Functional diversity of Arabidopsis late embryogenesis abundant proteins in response to changes in the physicochemical environment.

Some desiccation-tolerant organisms accumulate intrinsically disordered proteins (IDPs), such as Late Embryogenesis Abundant (LEA) proteins, which help protect other proteins from inactivation and/or aggregation during desiccation. Like other IDPs, LEA proteins adopt ensembles of extended conformations that shift in response to environmental changes. Desiccation causes dramatic changes in the cellular environment, but it is unclear how the structural malleability of LEAs is related to their protective function.
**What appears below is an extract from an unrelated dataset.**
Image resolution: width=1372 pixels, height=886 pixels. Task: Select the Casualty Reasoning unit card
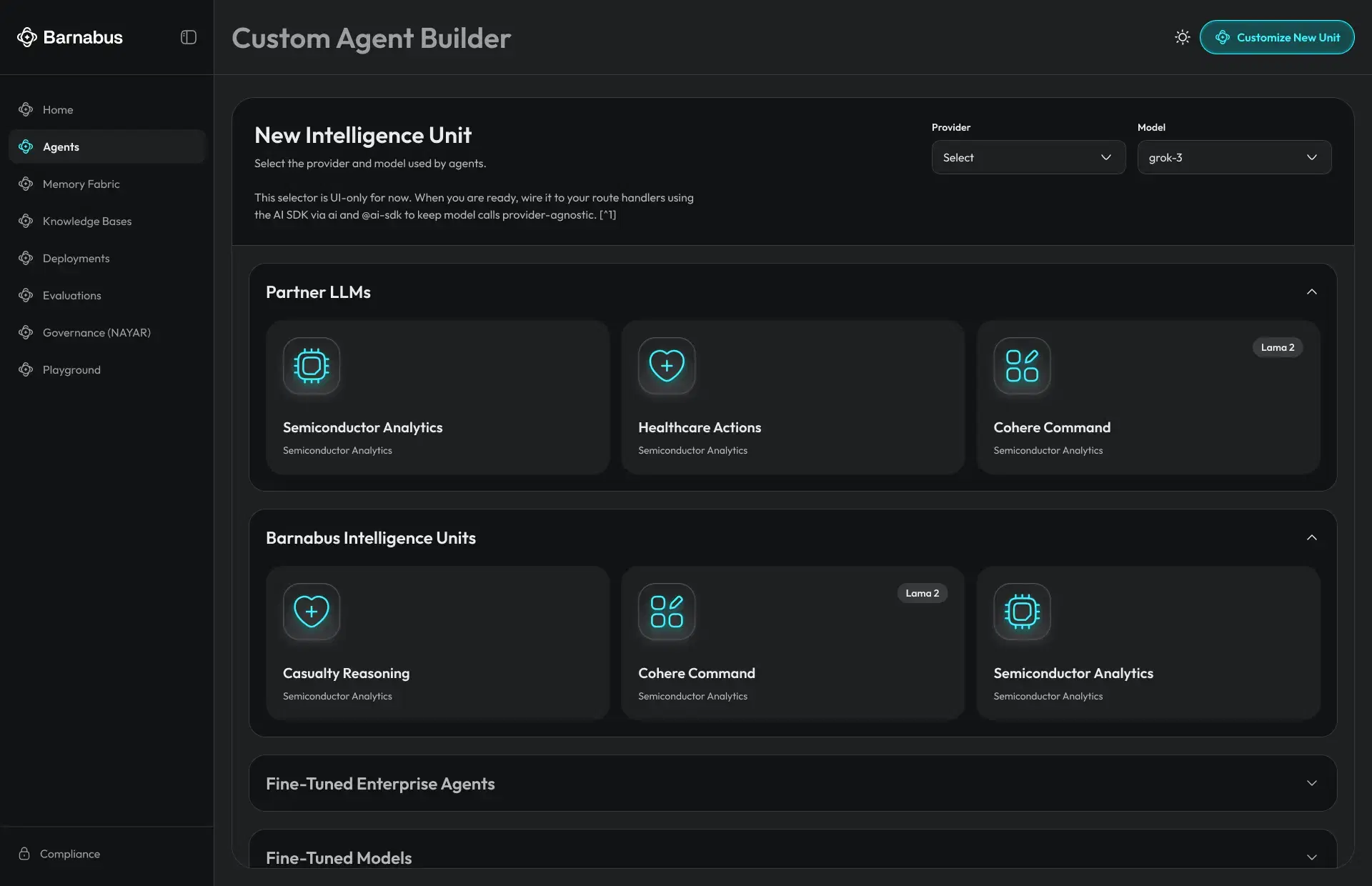point(437,643)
In this work, we measured the in vitro protective function and structural sensitivity to changes in the environment of four Arabidopsis thaliana LEA proteins from different families. We found that all LEAs showed different protection efficiencies of the labile enzyme lactate dehydrogenase under desiccation in vitro. In line with this, we identified distinct ensemble structural changes when these LEA proteins were exposed to different physicochemical environments. Specifically, AtEM1, AtLEA7, and AtLEA4-5 showed compaction when the solution was crowded with polymers, whereas AtLEA6-2.2 showed larger structural changes when salt concentrations were increased. Furthermore, the ensembles of AtEM1, AtLEA7, and AtLEA4-5 gained helicity under desiccated conditions, while that of AtLEA6-2.2 remained largely disordered. Our results highlight how ensemble properties of LEA proteins contribute to their distinct functional activities in vitro. This work advances our understanding of the molecular features that contribute to functional diversity in desiccation-related IDPs.